Sarò sincero, non sono un grande fan di questo attore, eppure in questo film non si può far altro che entrare nei panni di Walter Black: un uomo che, per fronteggiare la depressione, si nasconde letteralmente davanti ad un'altra persona. Il modo impacciato, che oscilla come un pendolo tra la tenerezza del riuscire ad uscire dalla depressione e dalla fiducia malata e insana che Black ripone nel fantoccio quasi permettendogli di sostituirsi a lui, è una metafora su come a volte vorremmo sfuggire alle responsabilità di affrontare la nostra tristezza. Il personaggio di Mel Gibson è un personaggio che, nella sua apparente semplicità, nasconde un lato dark più nero del petrolio regalando quello charm di complessità degno dei maggiori personaggi creati appositamente per il cinema. La sottile linea che divide Walter Black e Mr. Beaver non è mai stata così sottile, rendendo difficile capire chi dei due sia la vera marionetta e mettere addirittura in dubbio lo spettatore portandolo a chiedersi: "Ma è Walter che ha creato Mr. Beaver per salvarsi...o è Mr. Beaver che vuole salvarsi da un Walter che sta affondando?". Un dualismo che Jackyl & Hyde e Il Ventriloquo & Scarface si piscerebbero addosso dalla vergogna. Se, nella visione del film, qualcuno dovrebbe cominciare a pensare che a Walter non gliene freghi niente della sua famiglia...beh, pensato solo che dalla depressione è passato ad un disturbo bipolare, solo per tenerla insieme. Tanti padri sono disposti a fare sacrifici economici per i loro figli...ma quanti hanno il fegato di sacrificare addirittura la propria sanità mentale? Ed è infatti qui il punto che la pellicola, maggiormente, vuole toccare.

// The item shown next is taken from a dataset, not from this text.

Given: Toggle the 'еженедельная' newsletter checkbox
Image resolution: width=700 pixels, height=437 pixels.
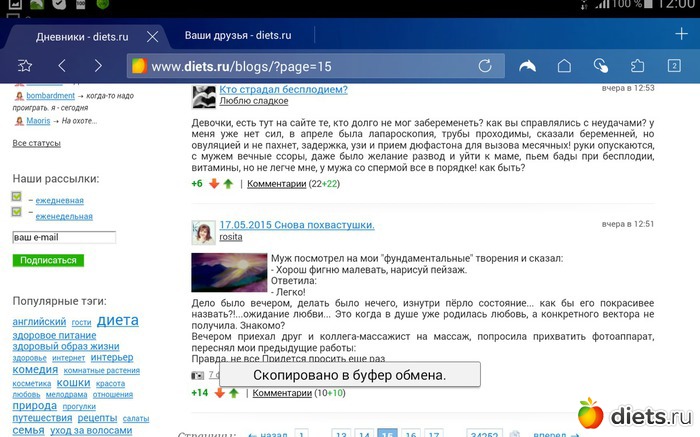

Alla fine dei film uno dei protagonisti dirà questa frase: "Vi hanno mentito quando vi dicevano che andrà tutto bene. Non andrà sempre tutto bene, a volte perderete tutto. Ma, di certo, non dovrete affrontare tutto questo da soli" (o almeno a grandi linee diceva così). Un messaggio deprimente tanto per spingere sul pedale dell'ottimismo del film? Nah, personalmente, la trovo una frase veritiera e molto realistica, la vita è più ingiusta di quanto si possa pensare...ma, almeno, abbiamo qualcuno con cui fare male comune e mezzo gaudio. Sembra una stronzata ma se ci pensate alla fine è la verità

Conclusioni:
Detto con il cuore: cazzo guardatelo. Anche subito, se potete.